早期胚胎发育的二细胞期细胞具有分化成为三个胚层和胚外组织的能力，因此被称为全能干细胞。伴随二细胞期的一个特征是内源性病毒（ERV）基因的激活，这类基因可以影响周围发育基因的调控区域以及其表达。ERV如何在胚胎干细胞中被激活和关闭、其对合子基因组激活和二细胞期细胞命运决定和胚胎发育有什么作用等一系列重要生物学问题尚待解决。我们近期的研究表明多能性因子Lin28敲除的小鼠胚胎干细胞ERV基因的表达异常。基于此，我们提出科学假设，Lin28参与ERV和二细胞期发育调控。该项目拟在此基础上研究1）Lin28是否调控二细胞期ERV基因的激活和关闭；2）Lin28调控ERV的表观遗传学的分子机制；3）Lin28如何调控二细胞期细胞命运决定和胚胎的发育。研究的发现将为进一步理解早期胚胎发育的合子基因组激活、全能干细胞向多能干细胞的转变提供新知识，对干细胞在再生医学领域的应用具有重要意义。

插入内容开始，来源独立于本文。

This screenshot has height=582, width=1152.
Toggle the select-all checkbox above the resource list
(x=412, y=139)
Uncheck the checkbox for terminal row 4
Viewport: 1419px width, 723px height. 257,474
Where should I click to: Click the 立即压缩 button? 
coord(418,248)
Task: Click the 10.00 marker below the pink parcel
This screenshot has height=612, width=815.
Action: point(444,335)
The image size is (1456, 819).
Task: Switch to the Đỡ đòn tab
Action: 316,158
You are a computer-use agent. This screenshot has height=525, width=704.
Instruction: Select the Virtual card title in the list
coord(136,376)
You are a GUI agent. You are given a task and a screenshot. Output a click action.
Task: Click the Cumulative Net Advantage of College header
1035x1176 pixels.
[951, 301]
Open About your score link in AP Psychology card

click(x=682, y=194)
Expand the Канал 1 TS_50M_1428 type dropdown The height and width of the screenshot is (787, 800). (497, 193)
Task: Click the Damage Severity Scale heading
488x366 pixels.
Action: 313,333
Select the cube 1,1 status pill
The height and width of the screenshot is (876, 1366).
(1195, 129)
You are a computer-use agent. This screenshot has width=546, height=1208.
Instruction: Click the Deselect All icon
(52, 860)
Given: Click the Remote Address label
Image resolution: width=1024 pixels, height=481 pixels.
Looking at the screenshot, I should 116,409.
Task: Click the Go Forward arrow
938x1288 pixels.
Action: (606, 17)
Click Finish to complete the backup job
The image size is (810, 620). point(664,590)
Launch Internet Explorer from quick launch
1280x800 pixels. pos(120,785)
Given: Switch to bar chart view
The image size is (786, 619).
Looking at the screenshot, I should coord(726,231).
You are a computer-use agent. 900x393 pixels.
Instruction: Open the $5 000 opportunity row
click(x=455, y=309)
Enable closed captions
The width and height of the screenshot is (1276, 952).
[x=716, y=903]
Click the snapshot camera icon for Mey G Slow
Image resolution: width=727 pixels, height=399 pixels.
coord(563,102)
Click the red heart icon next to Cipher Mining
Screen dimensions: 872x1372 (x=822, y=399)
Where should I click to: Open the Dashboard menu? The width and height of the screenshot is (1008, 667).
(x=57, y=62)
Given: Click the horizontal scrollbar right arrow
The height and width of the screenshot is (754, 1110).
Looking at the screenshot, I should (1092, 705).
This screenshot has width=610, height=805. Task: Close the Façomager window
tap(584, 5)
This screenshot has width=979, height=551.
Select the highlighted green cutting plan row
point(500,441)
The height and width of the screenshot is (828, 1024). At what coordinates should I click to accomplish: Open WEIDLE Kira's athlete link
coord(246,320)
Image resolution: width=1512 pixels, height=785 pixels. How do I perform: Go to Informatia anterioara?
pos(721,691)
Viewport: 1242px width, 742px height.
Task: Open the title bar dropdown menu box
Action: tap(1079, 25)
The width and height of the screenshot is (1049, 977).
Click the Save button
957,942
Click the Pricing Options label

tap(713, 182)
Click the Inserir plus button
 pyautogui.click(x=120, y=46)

Embryonic stem (ES) cells derive from inner cell mass of blastocyst of mouse early embryos and can differentiate to three germ layers and germ cells, but can not differentiate to trophectoderm and extraembryonic tissues, and therefore, they are pluripotent but not totipotent. Two-cell state cells are totipotent cells in an earlier stage of embryo development and have potential to differentiate to all cell types of embryonic and extraembryonic tissues. The two-cell state is characterized by activation of endogenous retrovirus (ERV) genes which often overlap with regulatory regions (such as enhances) of early development genes, thereby influence their expression and early embryo development. In cultured mouse ES cells, there is a rare and transient cell population with activated two-cell marker genes including ERVs. How are ERVs activated and inactivated during the 2-cell state, and how do these events influence the whole zygotic genome activation and early embryo development are important questions to be answered. We found the pluripotency factor Lin28 is sharply decreased at the entry of 2-cell state, and gets re-induced at the exit of two-cell state, and keeps expressed toward blastocyst state. Lose-of-function Lin28 ES cells, iPS cells, and gain-of-function let-7 ES cells show altered expression of ERVs. The proposal aims to study 1) the role of Lin28 in regulating ERVs; 2) the mechanism of the regulation through epigenetics; and 3) the role of Lin28 in regulating entry and exit of two-cell state embryo. This study will provide new knowledge about our understanding of zygotic genome activation during the two-cell state as well as transition from totipotency to pluripotency. Moreover,this study will shed light on our understanding of pluripotent stem cells and their application in regenerative medicine.